→ Assigned task
Give back the whole listing verbatim, printing none of its pictures.

=======

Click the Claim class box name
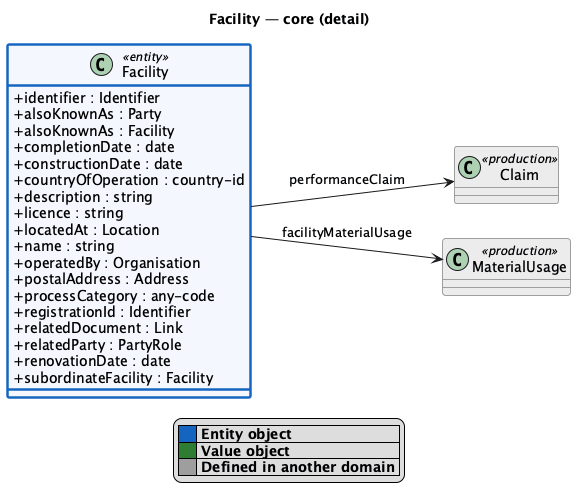The height and width of the screenshot is (500, 584). coord(519,175)
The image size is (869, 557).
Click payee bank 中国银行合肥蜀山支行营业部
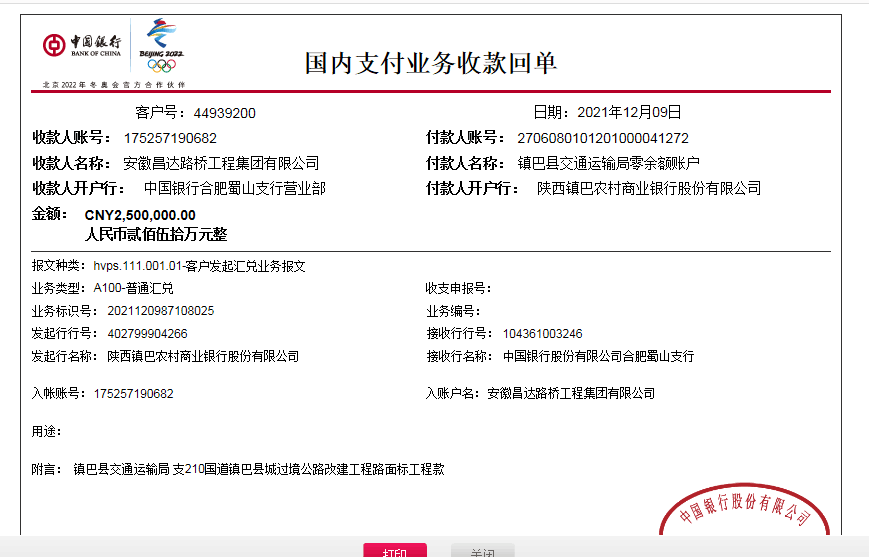[234, 188]
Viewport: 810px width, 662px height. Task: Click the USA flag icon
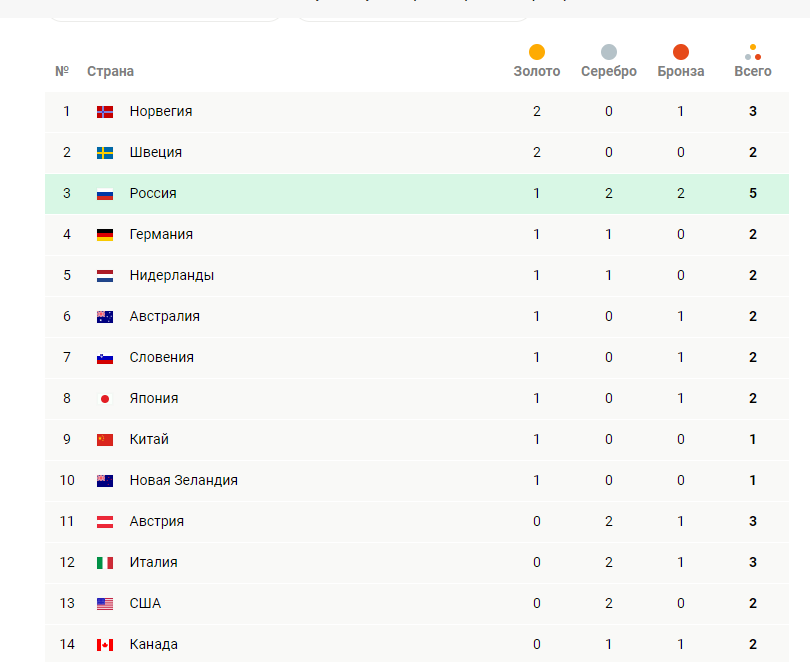click(105, 604)
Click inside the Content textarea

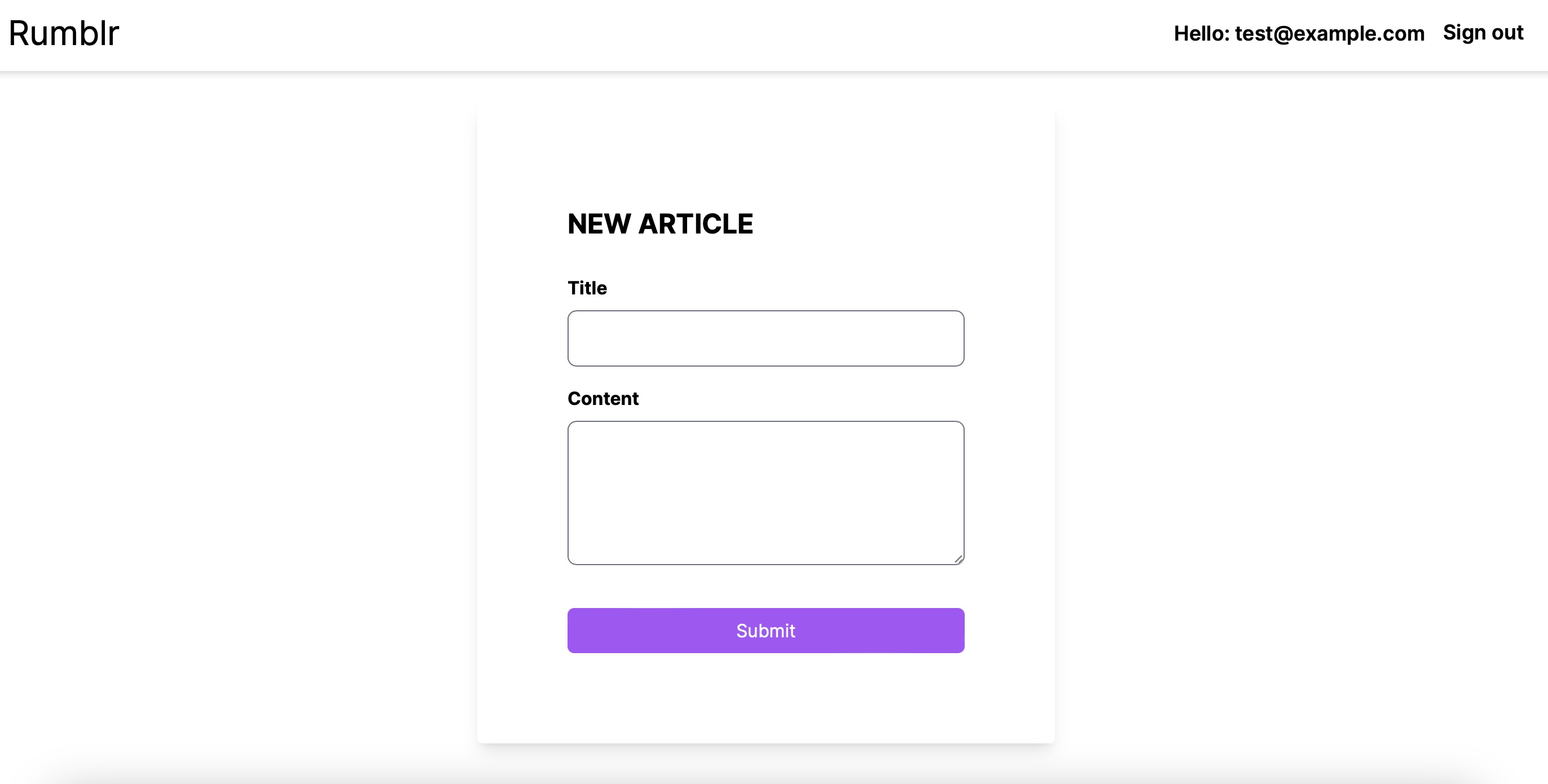[766, 492]
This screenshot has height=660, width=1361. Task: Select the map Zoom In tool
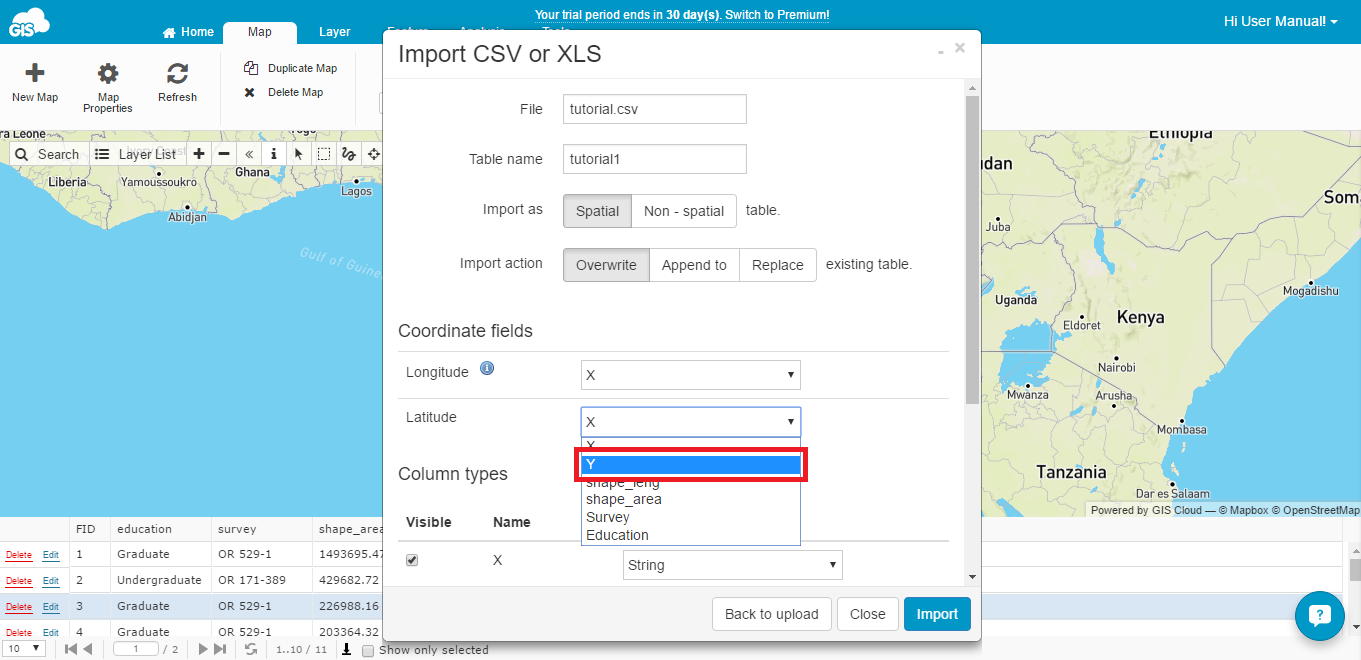click(198, 153)
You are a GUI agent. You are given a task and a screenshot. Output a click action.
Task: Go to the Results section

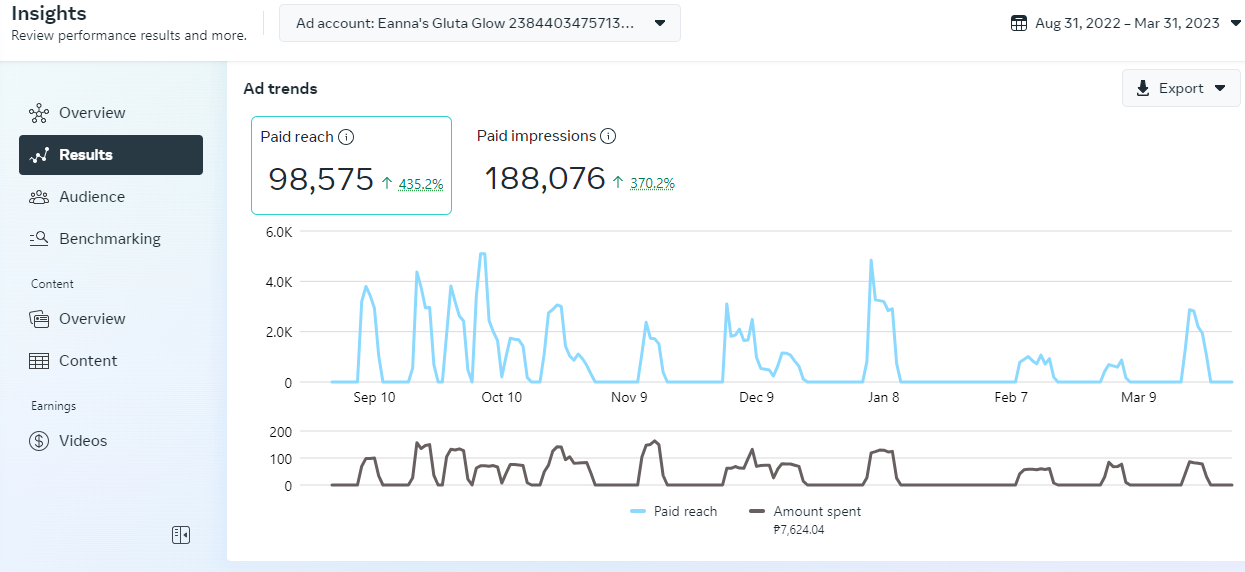click(111, 155)
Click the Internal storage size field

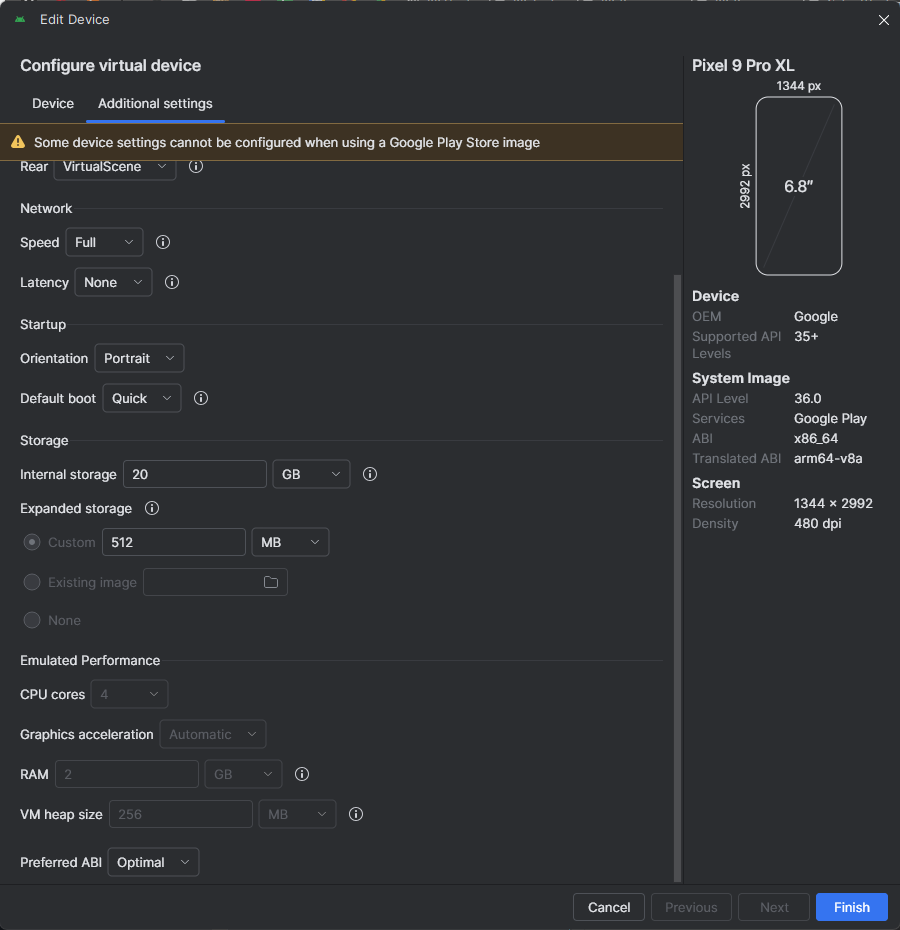194,474
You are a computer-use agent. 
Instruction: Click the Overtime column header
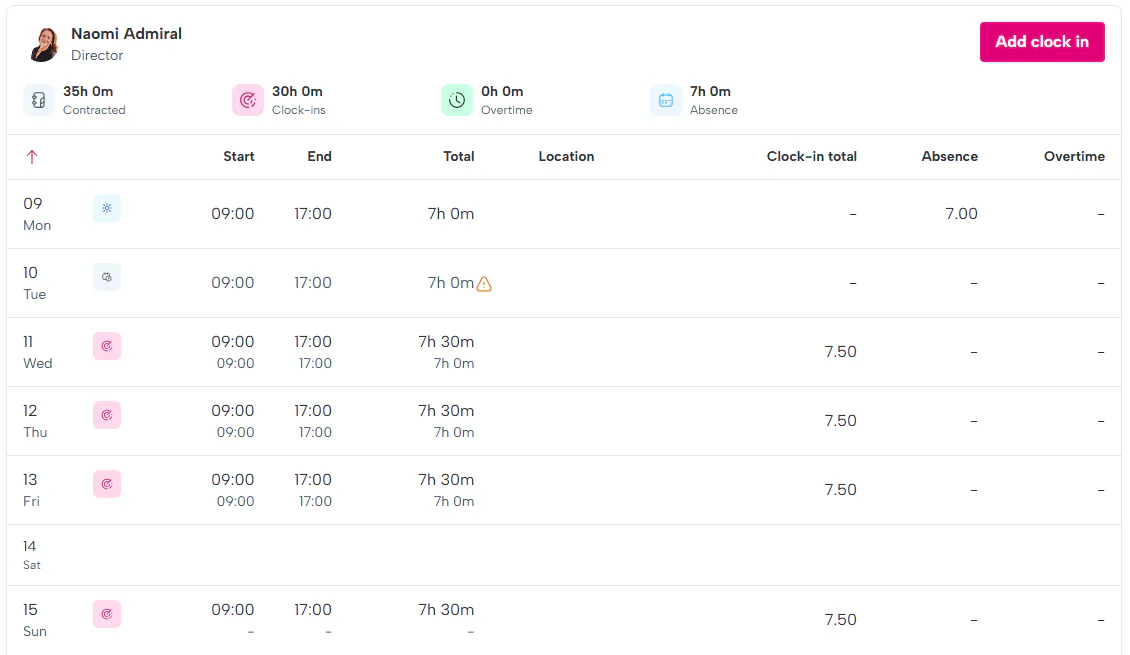click(x=1074, y=157)
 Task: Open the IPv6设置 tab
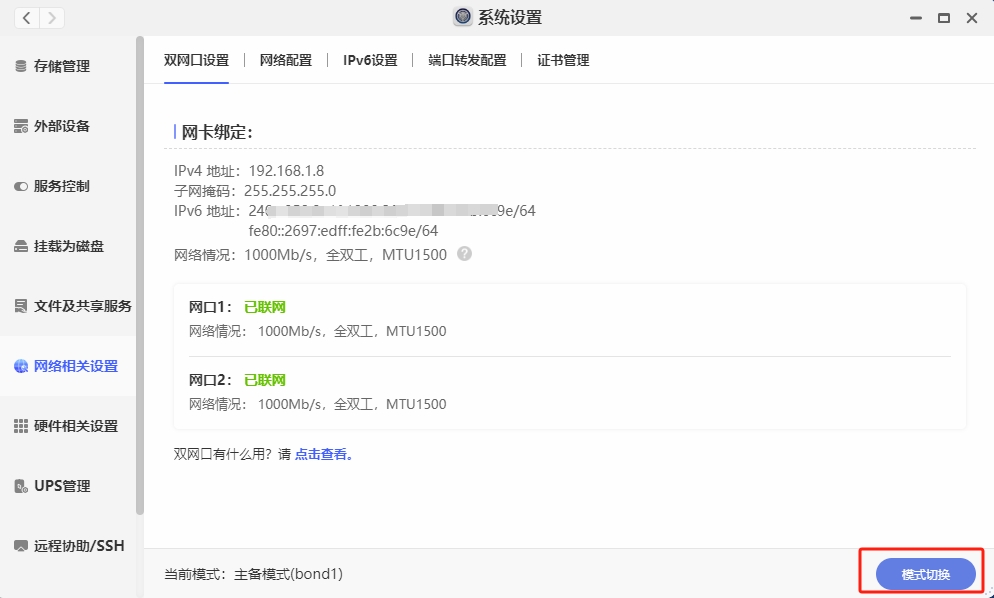(x=370, y=60)
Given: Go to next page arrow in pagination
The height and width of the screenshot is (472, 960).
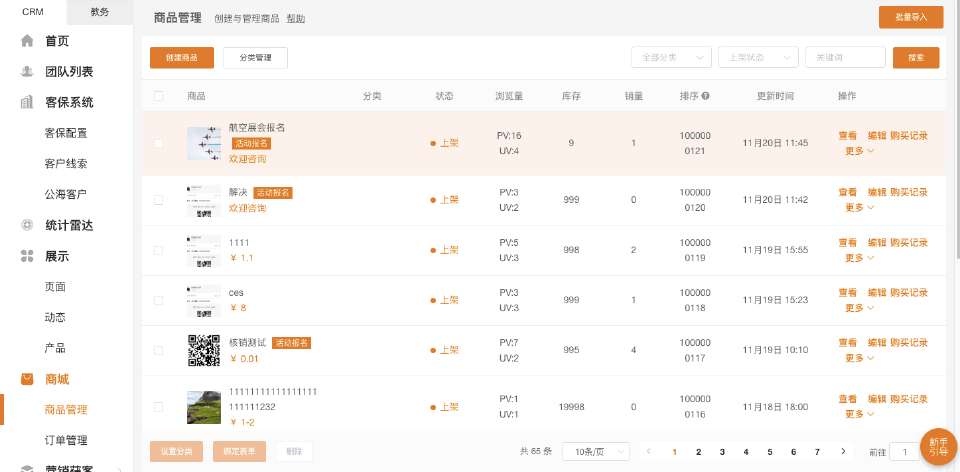Looking at the screenshot, I should tap(843, 452).
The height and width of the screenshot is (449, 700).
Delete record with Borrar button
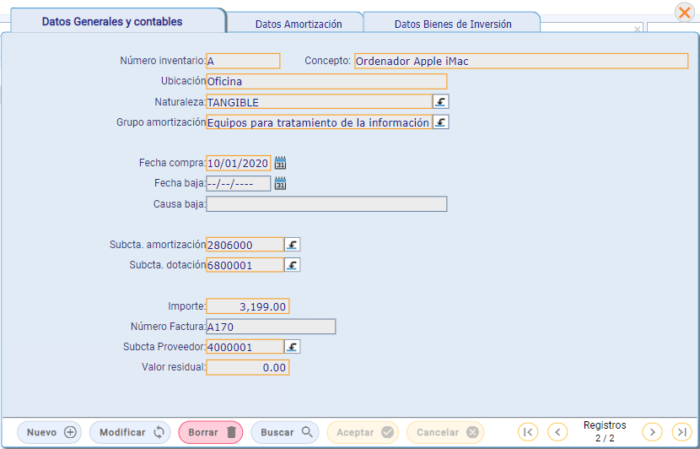pyautogui.click(x=211, y=432)
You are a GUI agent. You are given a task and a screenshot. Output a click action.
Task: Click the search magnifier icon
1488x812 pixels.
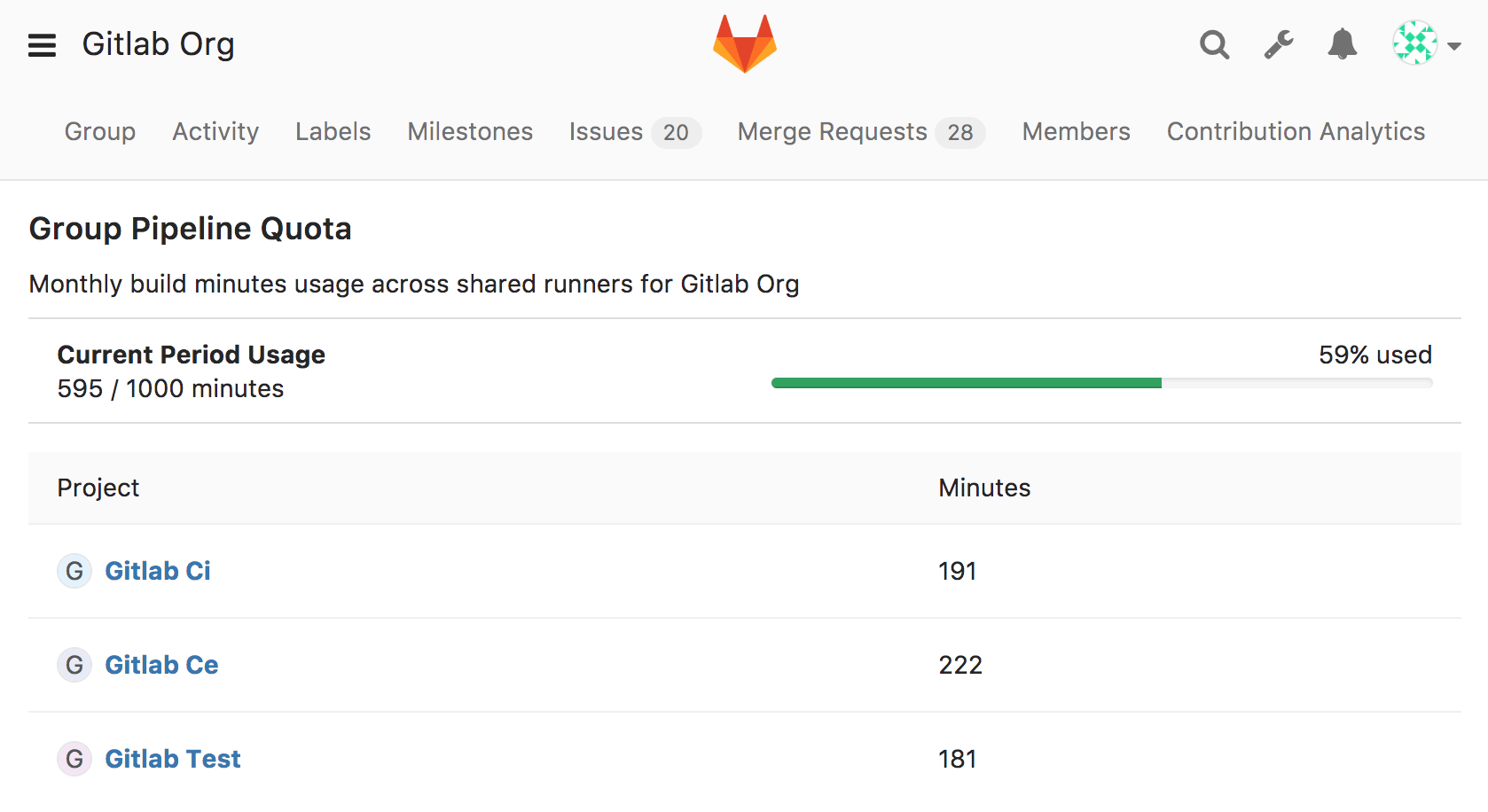[x=1214, y=44]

=======

→ Answer space
Click the Claim class box name
The height and width of the screenshot is (500, 584). coord(519,175)
The image size is (869, 557).
Click payee bank 中国银行合肥蜀山支行营业部
[234, 188]
Viewport: 810px width, 662px height. Task: Click the USA flag icon
click(105, 604)
Click inside the Content textarea

[766, 492]
This screenshot has height=660, width=1361. Task: Select the map Zoom In tool
click(198, 153)
You are a GUI agent. You are given a task and a screenshot. Output a click action.
Task: Go to the Results section

click(111, 155)
Click the Internal storage size field

194,474
You are a computer-use agent. 
Instruction: Click the Overtime column header
click(x=1074, y=157)
 Task: Open the IPv6设置 tab
(x=370, y=60)
Given: Go to next page arrow in pagination
The height and width of the screenshot is (472, 960).
Looking at the screenshot, I should tap(843, 452).
The height and width of the screenshot is (449, 700).
Delete record with Borrar button
pyautogui.click(x=211, y=432)
You are a GUI agent. You are given a task and a screenshot. Output a click action.
Task: Click the search magnifier icon
1488x812 pixels.
[x=1214, y=44]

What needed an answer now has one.